Covent Garden, London
Humans cannot be devoid of emotions. Tragedies and disasters tend to follow if we allow ourselves to be carried away by our anger and hatred that is seething inside and  morbid thoughts that swirl in our heads. Vendettas and vengeance never end well both in life and fictions. Skewed obsessions and aggression definitely threaten one’s sanity. Sometimes the line between sanity and insanity is such a fine one.

 Every single thought can affect how we act and lead to irreversible consequences that affect not only ourselves but all those around us. We have to watch our thoughts. If  we engage ourselves  in certain twisted thoughts, we  may get ourselves screwed up making us act in the way we will live to regret. Every thought we conceive and every step we make in our daily life matters. We say things in a moment of anger or frustration and they can no longer be retracted. Sometimes no amount of damage control can alter or rectify the effect and impact of the things that had been said, acts or omissions that had been committed.

A good friend who is an avid reader recommended the new book written by the author of Q&A/Slumdog Millionaire, Vikas Swarup. The Accidental Apprentice is a page turn and there are many twists and turn as the story unfolds and definitely kept me in suspense in one sitting last Sunday. A very interesting concept as the story started with the protagonist, Sapna Sinha being approached by a billionaire industrialist who wanted to make her the CEO of his company. She was told that no prior business experience was required and all she needed to do was to pass seven tests and the moment she accepted the offer, the tests began. Vinay Mohan Acharya, chairman of the ABC Group was the Business of the Year 2008 and the first lesson that he had  told Sinha was this ‘In life you never get what you deserve : you get what you negotiate’. The story tells us that all that happens is linked from the beginning and life gives us what we deserve. A powerful message indeed. 
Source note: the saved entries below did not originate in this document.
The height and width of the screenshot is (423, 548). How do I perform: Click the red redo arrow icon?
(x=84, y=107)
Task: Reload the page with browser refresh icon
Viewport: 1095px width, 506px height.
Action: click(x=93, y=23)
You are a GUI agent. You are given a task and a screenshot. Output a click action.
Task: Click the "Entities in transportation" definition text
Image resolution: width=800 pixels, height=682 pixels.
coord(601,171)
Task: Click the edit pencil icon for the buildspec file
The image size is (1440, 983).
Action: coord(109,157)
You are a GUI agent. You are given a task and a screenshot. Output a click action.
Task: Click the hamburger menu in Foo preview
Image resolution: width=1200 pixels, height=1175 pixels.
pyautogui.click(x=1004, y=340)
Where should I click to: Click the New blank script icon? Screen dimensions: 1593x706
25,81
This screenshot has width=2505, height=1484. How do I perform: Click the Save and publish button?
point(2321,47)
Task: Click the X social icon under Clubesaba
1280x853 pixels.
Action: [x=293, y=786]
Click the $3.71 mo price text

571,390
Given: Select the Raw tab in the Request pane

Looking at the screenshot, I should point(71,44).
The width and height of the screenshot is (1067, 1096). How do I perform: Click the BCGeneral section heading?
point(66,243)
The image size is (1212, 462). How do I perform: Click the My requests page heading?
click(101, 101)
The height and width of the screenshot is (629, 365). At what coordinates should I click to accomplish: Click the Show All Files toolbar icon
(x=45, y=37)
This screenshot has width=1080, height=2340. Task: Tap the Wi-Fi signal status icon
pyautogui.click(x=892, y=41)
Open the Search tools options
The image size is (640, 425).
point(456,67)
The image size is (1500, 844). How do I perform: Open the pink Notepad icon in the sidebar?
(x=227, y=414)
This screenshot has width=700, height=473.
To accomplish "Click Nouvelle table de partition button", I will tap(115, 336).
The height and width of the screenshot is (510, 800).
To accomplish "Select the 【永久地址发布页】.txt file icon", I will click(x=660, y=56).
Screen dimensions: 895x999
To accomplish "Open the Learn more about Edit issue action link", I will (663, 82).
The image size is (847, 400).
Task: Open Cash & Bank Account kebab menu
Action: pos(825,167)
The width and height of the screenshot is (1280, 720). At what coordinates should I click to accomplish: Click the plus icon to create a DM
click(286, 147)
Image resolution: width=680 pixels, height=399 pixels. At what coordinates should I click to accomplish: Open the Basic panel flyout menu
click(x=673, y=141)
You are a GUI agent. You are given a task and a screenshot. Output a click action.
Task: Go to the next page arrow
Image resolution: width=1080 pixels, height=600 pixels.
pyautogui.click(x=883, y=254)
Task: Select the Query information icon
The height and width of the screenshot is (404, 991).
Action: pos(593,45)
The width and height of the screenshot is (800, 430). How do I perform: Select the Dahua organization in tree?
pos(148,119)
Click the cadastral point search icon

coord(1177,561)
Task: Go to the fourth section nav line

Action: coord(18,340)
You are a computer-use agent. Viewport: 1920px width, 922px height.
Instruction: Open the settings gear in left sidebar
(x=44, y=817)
A couple of months ago, I picked up the book “The Silent Wife” by A.S.A.Harrison. The Silent Wife is a chilling story about a couple that head for catastrophe and the outcome keeps the reader in suspense. Both Jodi and Todd are at a bad place in their marriage. He is a committed cheater and she lives and breathes denial until the time she has to confront her predicament and her choices.It is a psychological thriller and the story is told from the husband’s perspective and also the wife’s. The chapters alternate between 'HIM' and 'HER'. In the first chapter 'HER', Harrison  wrote,“ At forty-five, Jodi still sees herself as a young woman. She does not have her eye set on the future but lives very much in the moment, keeping her focus on the everyday. She assumes, without having thought about it, that things will go on indefinitely in their imperfect yet entirely acceptable way. In other words, she is deeply unaware that her life is now peaking, that her youthful resilience --which her twenty-year marriage to Todd Gilbert has been slowly eroding-- is approaching a final stage of disintegration, that her notions about who she is and how she ought to conduct herself are far less stable than she supposes, given that a few short months are all it will take to make a killer out of her.”


The Cuckoo’s Calling is a crime fiction written by JK Rowling using her pseudonym, Robert Galbraith that caused some controversy when the true identity of the new author was unveiled. A model falls to her death from her apartment balcony, the police investigation has shown that it is a suicide however, her brother has his doubts and engages Cormoran Strike to investigate into the case. It is a delight to read a story that is set against the backdrop of London, one of my favourite cities in the world. 

Both The Silent Wife and The Cuckoo’s calling are very well written thrillers. In these stories, one’s hatred can shape one’s sanity and misguided passion can totally change one’s psyche.  While these stories describe the dark side of human nature, whodunits can be refreshing reads as it is always exciting to guess the killers in  these thrillers.